Work to complete: Would you please return the lines of the entries below starting at the line that has "Where should I click to: Open the Støt" and ending at the line that has "has width=488, height=1010.", both included, exactly as they are?

(Extracted data entries)
>>>

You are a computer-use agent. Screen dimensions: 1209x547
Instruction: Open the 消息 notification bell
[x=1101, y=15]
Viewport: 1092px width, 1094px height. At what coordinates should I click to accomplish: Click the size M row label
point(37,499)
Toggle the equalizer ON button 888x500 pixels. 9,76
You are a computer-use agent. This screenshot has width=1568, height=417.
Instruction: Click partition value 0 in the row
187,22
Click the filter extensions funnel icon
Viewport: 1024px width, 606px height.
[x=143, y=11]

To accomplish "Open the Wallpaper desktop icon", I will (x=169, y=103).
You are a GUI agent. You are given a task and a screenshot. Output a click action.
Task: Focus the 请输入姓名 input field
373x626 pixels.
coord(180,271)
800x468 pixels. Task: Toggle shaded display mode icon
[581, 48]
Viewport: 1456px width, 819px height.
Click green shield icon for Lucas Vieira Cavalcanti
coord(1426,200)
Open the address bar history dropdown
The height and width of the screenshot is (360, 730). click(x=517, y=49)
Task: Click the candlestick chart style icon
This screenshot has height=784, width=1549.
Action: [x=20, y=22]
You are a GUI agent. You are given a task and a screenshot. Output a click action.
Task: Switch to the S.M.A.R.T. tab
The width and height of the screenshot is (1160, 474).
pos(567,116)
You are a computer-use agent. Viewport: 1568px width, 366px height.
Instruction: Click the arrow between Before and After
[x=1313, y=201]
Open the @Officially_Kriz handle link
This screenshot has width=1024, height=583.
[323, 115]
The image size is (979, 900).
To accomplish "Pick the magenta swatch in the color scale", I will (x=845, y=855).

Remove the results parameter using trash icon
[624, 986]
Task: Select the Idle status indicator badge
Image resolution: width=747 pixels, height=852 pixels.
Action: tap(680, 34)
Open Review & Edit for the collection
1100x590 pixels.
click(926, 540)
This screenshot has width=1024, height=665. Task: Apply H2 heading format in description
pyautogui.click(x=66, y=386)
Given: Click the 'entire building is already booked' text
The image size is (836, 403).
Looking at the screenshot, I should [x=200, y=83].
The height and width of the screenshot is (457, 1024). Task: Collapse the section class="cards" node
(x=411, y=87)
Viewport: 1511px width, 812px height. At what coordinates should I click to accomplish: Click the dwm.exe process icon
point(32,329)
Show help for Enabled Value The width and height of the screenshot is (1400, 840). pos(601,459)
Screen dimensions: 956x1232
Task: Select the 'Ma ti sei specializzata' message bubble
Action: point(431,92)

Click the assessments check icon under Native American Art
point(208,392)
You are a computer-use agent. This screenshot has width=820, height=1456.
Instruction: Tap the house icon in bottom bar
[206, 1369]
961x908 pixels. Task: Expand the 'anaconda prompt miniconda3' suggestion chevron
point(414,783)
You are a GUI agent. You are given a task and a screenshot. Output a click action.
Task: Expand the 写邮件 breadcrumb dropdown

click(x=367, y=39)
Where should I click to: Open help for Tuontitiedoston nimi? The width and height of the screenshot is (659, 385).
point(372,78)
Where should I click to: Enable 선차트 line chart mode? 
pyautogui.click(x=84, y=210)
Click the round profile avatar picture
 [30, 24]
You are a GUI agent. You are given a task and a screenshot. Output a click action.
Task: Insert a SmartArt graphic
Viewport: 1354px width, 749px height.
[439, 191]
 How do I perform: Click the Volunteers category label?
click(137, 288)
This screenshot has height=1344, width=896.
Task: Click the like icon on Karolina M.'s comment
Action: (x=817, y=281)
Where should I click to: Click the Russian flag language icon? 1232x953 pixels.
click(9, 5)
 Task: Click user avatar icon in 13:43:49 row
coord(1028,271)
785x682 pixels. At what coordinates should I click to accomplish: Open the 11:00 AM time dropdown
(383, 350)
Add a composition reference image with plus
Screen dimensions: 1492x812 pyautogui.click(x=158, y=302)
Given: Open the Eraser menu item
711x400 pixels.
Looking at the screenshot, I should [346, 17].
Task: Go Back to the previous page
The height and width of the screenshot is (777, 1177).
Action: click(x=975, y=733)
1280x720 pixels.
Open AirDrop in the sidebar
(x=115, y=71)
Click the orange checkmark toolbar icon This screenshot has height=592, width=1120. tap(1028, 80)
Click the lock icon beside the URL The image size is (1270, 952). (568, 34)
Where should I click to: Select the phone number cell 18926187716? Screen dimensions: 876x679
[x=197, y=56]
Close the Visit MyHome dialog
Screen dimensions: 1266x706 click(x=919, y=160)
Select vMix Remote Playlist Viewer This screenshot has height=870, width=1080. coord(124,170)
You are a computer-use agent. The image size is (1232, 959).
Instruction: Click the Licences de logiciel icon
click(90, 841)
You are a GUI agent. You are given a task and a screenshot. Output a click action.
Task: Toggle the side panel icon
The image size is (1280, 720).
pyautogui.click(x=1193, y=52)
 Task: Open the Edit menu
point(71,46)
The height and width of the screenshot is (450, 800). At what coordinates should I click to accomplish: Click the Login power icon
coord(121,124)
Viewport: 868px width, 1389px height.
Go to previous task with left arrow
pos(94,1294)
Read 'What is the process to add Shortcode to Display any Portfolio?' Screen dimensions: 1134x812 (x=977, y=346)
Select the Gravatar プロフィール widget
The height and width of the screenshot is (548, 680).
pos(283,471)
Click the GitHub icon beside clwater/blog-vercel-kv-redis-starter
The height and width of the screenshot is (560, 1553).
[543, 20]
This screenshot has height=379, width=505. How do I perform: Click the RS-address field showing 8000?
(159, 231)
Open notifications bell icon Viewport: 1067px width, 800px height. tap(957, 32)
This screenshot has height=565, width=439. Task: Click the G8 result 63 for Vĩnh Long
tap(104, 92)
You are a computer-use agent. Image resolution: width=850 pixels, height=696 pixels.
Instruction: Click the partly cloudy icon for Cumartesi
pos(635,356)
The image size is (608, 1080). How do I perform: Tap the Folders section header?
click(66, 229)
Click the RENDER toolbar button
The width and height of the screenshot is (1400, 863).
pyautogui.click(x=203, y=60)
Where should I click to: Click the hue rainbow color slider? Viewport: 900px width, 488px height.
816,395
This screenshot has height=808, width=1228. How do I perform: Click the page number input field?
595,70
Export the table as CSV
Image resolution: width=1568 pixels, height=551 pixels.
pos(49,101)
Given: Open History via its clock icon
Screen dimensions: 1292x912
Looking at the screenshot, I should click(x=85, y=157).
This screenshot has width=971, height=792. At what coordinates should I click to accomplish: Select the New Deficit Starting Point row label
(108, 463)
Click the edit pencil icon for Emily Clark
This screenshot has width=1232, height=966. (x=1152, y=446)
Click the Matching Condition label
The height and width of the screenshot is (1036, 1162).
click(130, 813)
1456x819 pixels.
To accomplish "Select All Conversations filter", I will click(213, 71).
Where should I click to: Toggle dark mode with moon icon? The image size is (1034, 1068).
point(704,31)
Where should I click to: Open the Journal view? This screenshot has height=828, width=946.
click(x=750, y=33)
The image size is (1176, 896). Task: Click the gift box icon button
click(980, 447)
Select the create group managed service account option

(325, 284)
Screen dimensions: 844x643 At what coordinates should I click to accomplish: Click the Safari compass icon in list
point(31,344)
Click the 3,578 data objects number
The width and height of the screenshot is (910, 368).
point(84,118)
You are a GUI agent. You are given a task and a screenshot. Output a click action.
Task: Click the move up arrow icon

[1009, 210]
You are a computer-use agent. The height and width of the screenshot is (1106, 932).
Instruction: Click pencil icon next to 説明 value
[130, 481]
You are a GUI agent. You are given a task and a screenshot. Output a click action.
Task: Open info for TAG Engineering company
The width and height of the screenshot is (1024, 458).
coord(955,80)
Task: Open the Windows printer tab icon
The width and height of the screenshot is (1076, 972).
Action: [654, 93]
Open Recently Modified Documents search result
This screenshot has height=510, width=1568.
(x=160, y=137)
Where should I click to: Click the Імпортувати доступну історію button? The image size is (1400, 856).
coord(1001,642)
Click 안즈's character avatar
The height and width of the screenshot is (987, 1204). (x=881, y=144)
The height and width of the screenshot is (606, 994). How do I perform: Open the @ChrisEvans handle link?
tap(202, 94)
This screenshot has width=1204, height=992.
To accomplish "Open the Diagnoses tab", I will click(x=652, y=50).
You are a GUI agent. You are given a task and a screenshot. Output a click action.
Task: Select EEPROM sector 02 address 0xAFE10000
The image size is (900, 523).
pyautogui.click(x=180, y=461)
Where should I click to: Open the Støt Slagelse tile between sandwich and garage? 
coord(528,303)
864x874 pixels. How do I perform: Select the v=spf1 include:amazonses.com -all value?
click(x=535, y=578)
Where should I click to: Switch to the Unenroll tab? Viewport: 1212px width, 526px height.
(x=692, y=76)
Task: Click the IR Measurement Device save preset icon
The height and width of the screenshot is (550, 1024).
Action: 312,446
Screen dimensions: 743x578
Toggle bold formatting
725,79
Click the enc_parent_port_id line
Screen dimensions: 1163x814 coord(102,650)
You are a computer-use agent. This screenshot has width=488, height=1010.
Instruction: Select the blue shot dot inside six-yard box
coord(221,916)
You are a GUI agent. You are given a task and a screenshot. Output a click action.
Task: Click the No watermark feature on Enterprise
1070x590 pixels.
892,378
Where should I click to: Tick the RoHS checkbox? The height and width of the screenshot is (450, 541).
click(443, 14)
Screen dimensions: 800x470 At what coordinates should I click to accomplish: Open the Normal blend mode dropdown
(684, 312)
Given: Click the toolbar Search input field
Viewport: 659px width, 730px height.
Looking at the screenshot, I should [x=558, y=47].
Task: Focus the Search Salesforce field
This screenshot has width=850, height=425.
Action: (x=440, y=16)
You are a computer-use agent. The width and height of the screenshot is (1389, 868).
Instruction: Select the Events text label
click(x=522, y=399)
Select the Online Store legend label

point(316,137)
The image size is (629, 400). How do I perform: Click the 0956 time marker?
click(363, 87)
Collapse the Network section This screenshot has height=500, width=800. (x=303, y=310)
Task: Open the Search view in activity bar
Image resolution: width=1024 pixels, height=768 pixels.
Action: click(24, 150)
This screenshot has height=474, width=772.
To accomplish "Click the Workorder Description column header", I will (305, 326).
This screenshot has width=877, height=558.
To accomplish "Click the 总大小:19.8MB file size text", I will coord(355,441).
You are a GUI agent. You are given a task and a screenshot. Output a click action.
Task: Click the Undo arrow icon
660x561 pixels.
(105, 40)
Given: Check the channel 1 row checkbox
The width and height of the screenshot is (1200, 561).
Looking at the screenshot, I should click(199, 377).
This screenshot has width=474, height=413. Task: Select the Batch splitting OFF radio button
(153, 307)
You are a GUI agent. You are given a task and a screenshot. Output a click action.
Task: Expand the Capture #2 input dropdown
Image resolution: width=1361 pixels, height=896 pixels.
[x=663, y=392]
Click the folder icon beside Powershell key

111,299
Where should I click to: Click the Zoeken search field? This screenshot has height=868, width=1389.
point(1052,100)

<<<

Exercise response:
Where should I click to: Open the Støt Slagelse tile between sandwich and garage? 
coord(528,303)
864x874 pixels. How do I perform: Select the v=spf1 include:amazonses.com -all value?
click(x=535, y=578)
Where should I click to: Switch to the Unenroll tab? Viewport: 1212px width, 526px height.
(x=692, y=76)
Task: Click the IR Measurement Device save preset icon
The height and width of the screenshot is (550, 1024).
Action: 312,446
Screen dimensions: 743x578
Toggle bold formatting
725,79
Click the enc_parent_port_id line
Screen dimensions: 1163x814 coord(102,650)
You are a computer-use agent. This screenshot has width=488, height=1010.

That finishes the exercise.